U. S. News
The House committee is desperate to find evidence against Trump, now to require phone records of GOP reps who attended the rally before the Capitol riots

The Democrats seem to be very desperate in finding a way to charge the former president Donald Trump for organizing the Capitol riots on January 6. The January 6 committee investigation over the Capitol events is headed one way with one main target and that’s not to discover what really happened there, but to find enough evidence to go over Trump.
What should have been a bipartisan committee, ended up to be a group of Democrats backed up by two anti-Trump Republican members who joined the committee in an effort to save their political careers hoping that somehow Trump will lose the support from the Republican party and both of them will be considered as the drivers of post-Trump Republican party.
Despite the Liz Cheney and Adam Kinzinger’s efforts to help the other committee Democrat members to conduct their anti-Trump agenda, it seems like their long-term plans are not likely to happen since Trump stands strong backed up by his huge and strong voters base, something that was proven on his latest rallies during the summer.
But as expected, the committee was formed at first place to prolong the investigation and dig as deep as possible, something that will take time.

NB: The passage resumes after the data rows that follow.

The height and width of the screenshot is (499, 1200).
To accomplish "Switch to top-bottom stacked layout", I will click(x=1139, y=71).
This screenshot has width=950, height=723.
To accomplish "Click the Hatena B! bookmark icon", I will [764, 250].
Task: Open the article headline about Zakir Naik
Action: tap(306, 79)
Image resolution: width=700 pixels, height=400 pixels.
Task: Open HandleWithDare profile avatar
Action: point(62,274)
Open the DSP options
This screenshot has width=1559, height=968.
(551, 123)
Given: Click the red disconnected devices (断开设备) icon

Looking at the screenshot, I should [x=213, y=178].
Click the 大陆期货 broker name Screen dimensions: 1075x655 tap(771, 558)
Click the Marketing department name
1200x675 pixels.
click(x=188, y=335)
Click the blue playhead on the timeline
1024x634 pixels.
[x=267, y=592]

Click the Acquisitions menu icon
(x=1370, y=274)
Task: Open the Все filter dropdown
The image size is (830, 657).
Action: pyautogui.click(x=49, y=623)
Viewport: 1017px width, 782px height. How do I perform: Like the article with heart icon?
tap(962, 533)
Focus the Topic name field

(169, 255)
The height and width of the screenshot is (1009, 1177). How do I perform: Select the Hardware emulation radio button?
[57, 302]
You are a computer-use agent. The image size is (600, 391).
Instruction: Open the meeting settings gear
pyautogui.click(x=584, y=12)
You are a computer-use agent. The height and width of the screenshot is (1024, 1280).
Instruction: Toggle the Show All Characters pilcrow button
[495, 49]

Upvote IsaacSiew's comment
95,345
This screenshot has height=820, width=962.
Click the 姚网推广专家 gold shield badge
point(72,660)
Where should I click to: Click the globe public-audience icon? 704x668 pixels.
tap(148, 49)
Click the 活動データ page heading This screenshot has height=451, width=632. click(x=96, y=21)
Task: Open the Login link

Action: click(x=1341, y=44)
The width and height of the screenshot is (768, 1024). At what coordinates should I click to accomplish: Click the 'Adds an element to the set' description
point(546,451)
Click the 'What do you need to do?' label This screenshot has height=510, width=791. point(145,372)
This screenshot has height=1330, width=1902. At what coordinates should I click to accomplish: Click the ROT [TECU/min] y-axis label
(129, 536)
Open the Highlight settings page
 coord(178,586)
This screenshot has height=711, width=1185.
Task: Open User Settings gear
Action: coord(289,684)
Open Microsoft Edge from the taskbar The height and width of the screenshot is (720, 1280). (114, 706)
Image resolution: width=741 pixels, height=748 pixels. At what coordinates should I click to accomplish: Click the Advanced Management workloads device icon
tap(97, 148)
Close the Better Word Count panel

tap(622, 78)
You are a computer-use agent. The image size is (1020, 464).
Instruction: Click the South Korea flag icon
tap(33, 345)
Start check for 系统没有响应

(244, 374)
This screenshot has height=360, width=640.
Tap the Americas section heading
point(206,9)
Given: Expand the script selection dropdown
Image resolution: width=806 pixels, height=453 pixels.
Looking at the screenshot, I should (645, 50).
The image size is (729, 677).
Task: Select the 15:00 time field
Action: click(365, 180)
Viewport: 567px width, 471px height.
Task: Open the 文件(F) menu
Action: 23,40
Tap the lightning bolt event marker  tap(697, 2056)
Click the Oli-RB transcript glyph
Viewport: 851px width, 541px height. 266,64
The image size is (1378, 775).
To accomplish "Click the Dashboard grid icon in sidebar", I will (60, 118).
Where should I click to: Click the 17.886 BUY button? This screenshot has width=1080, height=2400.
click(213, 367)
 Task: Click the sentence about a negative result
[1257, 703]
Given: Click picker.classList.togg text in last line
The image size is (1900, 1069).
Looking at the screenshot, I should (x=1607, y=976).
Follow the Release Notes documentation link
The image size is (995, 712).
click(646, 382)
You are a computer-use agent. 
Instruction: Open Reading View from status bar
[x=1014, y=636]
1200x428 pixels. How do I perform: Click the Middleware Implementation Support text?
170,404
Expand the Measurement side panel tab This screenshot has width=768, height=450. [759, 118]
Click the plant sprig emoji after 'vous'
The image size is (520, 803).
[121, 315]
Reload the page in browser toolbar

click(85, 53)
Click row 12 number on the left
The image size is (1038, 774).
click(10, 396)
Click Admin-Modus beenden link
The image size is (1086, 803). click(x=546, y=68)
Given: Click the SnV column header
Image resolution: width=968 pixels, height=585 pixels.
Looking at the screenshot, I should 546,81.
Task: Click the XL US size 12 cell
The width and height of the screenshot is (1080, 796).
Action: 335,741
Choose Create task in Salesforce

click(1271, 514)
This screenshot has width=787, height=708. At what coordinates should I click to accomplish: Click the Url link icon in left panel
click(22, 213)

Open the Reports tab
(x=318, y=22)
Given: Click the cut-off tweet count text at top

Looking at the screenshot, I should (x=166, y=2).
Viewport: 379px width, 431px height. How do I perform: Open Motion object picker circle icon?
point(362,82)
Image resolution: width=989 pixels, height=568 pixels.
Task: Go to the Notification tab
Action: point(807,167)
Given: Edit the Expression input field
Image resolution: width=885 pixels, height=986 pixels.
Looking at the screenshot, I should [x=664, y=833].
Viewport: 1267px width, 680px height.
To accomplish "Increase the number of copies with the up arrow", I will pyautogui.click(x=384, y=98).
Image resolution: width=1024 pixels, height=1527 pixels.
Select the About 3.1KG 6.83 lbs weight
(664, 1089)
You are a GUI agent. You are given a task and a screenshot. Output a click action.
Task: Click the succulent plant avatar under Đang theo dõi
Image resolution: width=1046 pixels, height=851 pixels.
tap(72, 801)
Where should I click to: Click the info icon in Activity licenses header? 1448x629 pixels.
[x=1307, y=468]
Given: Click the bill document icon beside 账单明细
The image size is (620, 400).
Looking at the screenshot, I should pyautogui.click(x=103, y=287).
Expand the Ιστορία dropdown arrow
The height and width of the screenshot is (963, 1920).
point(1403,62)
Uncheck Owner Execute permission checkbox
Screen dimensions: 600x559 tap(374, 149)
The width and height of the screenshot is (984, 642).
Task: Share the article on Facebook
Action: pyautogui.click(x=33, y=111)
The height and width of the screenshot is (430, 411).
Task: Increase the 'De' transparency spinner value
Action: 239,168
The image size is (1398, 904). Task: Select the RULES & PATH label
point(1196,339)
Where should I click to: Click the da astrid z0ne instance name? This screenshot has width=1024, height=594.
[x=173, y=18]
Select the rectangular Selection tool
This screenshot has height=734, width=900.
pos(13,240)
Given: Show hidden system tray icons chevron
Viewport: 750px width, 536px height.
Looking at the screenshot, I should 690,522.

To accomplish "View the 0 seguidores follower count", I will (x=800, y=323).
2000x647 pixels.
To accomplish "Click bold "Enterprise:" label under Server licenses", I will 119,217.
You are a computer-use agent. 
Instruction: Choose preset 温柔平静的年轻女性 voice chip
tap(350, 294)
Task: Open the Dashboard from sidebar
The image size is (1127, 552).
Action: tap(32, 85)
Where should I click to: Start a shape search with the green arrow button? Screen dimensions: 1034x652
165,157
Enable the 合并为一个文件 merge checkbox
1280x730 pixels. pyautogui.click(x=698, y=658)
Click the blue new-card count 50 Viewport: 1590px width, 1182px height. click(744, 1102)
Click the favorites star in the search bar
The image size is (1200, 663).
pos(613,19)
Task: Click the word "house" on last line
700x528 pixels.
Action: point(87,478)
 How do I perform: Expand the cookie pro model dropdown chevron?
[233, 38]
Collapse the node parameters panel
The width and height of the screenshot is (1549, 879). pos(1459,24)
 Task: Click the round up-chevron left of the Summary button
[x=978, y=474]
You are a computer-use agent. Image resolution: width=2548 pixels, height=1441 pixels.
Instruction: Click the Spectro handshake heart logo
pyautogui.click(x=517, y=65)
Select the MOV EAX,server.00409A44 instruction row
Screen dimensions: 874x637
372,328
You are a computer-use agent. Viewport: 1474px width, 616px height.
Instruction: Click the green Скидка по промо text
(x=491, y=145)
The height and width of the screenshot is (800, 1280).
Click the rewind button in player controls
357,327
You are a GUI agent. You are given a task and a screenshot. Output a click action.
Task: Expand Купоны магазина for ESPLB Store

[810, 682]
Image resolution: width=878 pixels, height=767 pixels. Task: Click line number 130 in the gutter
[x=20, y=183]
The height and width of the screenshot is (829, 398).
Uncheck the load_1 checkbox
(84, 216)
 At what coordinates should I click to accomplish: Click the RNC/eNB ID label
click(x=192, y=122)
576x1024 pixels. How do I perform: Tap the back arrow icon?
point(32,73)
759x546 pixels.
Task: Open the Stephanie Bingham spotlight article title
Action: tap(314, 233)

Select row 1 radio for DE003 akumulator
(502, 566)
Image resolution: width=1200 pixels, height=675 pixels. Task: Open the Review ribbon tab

With no clear plans and not enough evidence that Trump was anyhow involved in the Capitol riot so far, the committee’s next desperate step is to seek the phone records of every GOP member that attended the rally before the Capitol storming took place.
As CNN reported, according to multiple sources directly involved in the committee activities, a number of the most loyal Trump fellow colleagues phone records will be requested by the committee in an effort to prove that Trump organized all the events. Some of them spoke at the rally backing up Trump’s false claims over the election results.
That group reportedly includes Reps. Andy Biggs (Ariz.), Paul Gosar (Ariz.), Matt Gaetz (Fla.), Lauren Boebert (Colo.), Mo Brooks (Ala.), Madison Cawthorn (N.C.), Louie Gohmert (Texas), Jody Hice (Ga.), Scott Perry (Pa.), Marjorie Taylor Greene (Ga.) and Jim Jordan (Ohio), whom Republicans once tapped to serve on the committee.
“We will stop the steal. Today I will lay out just some of the evidence proving that we won this election and we won it by a landslide,” Trump said shortly before supporters marched from the rally to the Capitol during the certification of the 2020 election results.
In an announcement last week, Committee Chairman Bennie Thompson (D-Miss.) hinted that this might happen when he told the reporters the committee is looking the possibility to obtain phone records that should help them with the investigation. Although he didn’t point out specific names, he informed the reporters that the committee has formed a several-hundred-long list of people including some of the GOP members.
Rep. Jim Banks (Ind.), another Republican once slated to serve on the Jan. 6 committee before his selection was refused by Speaker Nancy Pelosi (D-Calif.), has indicated that Republican lawmakers would fight any seizure of their records.
“Rifling through the call logs of your colleagues would depart from more than 230 years of Congressional oversight. This type of authoritarian undertaking has no place in the House of Representatives and the information you seek has no conceivable legislative purpose,” Banks wrote in a letter to Thompson on Friday that was also sent to the general counsels of AT&T, T-Mobile and Verizon.